C’est un projet qui a connu plusieurs reports. Initialement annoncé pour juillet 2025, le lancement de Kribi Port Industrial Zone (KPIZ), a été retardé par des négociations jugées complexes entre partenaires. Le marocain Tanger Med Special Agency (TMSA), par exemple qui devait initialement faire partie du projet, s’est retiré du consortium. Mais, finalement, la KPIZ, la société de projet chargée de développer la future zone industrielle intégrée adossée au port en eau profonde de Kribi a officiellement enfin vu le jour. La gestion du projet est confiée à un consortium regroupant le Port autonome de Kribi (PAK), Africa Global Logistics (AGL), Arise Integrated Industrial Platforms (Arise IIP) et Belmont Investments. Cette alliance structure le cadre opérationnel de la zone qui s’étend sur une réserve foncière de 4 000 hectares.

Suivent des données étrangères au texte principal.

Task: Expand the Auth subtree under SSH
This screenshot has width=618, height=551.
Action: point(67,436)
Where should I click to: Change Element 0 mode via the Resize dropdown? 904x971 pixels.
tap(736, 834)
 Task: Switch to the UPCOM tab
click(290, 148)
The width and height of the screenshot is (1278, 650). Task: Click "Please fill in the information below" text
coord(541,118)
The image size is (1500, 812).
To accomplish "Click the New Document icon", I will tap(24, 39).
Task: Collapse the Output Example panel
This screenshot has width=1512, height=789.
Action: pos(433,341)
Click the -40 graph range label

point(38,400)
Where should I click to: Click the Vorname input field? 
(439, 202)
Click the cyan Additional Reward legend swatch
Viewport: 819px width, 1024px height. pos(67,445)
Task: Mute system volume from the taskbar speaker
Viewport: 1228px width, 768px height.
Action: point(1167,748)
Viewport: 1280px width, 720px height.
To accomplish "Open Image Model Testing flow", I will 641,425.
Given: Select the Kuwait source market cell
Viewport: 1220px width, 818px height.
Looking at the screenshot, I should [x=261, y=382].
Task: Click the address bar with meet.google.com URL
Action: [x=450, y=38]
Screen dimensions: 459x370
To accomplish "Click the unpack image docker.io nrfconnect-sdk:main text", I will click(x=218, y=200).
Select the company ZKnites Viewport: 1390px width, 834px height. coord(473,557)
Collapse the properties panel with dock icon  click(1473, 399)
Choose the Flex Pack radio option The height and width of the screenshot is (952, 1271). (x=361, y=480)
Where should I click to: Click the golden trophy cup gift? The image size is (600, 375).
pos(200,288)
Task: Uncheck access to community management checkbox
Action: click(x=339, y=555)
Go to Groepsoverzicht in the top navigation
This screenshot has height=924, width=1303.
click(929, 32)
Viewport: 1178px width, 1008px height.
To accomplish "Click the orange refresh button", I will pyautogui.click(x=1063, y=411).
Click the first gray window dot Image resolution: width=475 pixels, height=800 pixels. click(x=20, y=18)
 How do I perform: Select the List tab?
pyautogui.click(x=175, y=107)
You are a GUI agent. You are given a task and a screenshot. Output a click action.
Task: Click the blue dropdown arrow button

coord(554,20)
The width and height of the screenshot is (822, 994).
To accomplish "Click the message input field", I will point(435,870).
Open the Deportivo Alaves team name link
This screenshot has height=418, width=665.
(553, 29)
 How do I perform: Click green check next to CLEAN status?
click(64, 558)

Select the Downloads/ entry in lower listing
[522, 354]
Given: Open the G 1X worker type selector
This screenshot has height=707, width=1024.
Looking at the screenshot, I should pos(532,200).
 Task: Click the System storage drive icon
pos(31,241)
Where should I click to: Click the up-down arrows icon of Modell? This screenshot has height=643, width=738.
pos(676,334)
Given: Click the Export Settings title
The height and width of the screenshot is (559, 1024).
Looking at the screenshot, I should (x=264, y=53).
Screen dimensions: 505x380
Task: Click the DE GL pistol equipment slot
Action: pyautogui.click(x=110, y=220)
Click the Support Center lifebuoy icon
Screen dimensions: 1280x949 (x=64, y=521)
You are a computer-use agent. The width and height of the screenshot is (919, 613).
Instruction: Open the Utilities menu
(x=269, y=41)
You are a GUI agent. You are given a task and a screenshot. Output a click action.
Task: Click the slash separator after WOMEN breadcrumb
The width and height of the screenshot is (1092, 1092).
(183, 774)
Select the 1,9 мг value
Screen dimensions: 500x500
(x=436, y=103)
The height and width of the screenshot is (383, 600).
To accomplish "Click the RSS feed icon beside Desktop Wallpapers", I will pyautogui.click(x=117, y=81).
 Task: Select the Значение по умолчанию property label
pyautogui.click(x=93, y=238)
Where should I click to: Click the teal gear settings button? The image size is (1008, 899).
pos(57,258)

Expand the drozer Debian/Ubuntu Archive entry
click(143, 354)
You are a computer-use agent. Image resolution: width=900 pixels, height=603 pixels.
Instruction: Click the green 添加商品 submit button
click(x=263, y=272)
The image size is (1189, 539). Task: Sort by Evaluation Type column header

Le développement de cette zone industrielle repose sur un investissement total estimé à environ 521,5 milliards de FCFA. Le financement de la première phase, d’un montant de 262,4 milliards de FCFA, bénéficie du soutien de bailleurs de fonds internationaux tels que la Banque africaine de développement (BAD) et l’Union européenne, via le programme Global Gateway. La KPIZ, informe-t-on, a pour mission de favoriser la transformation locale des matières premières, afin de capter une plus grande valeur ajoutée avant exportation. Le projet cible plusieurs secteurs, notamment : l’agro-industrie pour le traitement des récoltes locales, la filière bois pour la production de produits finis, l’industrie des matériaux de construction, le pôle logistique pour le soutien aux flux régionaux. Sur son impact social, ce projet prévoit la création de 150 000 emplois directs et indirects.
Rééquilibrer la balance commerciale
L’infrastructure doit permettre de réduire la dépendance du pays aux importations, tout en diversifiant les revenus de l’État par l’augmentation des recettes fiscales et douanières. Le projet intervient dans un contexte de mutation du commerce international. L’accord entre l’Afrique et la Chine, prévoyant la suppression des droits de douane dès mai 2026 pour la quasi-totalité des pays africains, offre un débouché aux produits manufacturés dans la zone. En déplaçant le curseur de l’exportation de produits bruts vers des produits à haute valeur ajoutée, le Cameroun cherche à stabiliser sa balance commerciale. La KPIZ fait donc office de catalyseur pour intégrer les chaînes de valeur mondiales et renforcer l’autonomie stratégique de l’économie nationale face aux fluctuations des cours des matières premières. Ce projet s’inscrit dans la Stratégie Nationale de Développement 2020-2030 (SND30) et vise à transformer le port en eau profonde de Kribi en un pôle économique pour l’Afrique centrale.
Mis en service en 2018, le port de Kribi s’est progressivement imposé comme la principale plateforme maritime du pays et un point de transit stratégique pour des États enclavés d’Afrique centrale, notamment le Tchad et la République centrafricaine. Mais l’essentiel des flux qui y transitent reste constitué de matières premières exportées à l’état brut. Avec la KPIZ, les autorités entendent changer d’échelle : faire du port, un pôle de production industrielle, et non plus seulement un hub logistique. Entre 2018 et 2025, près de 400 milliards FCFA y ont déjà été investis par des entreprises industrielles actives dans des secteurs variés, comme le cacao, le ciment, la minoterie ou encore la logistique.
La zone industrielle du port de Kribi s’étend sur 4 000 hectares. Son développement se fera par phases, selon une approche fondée sur des clusters sectoriels : des zones spécifiques pour les industries lourdes et moyennes, les industries agroalimentaires, ainsi que des activités de recherche et développement. L’organisation vise à créer des synergies entre entreprises, optimiser les chaînes de valeur et encourager l’innovation.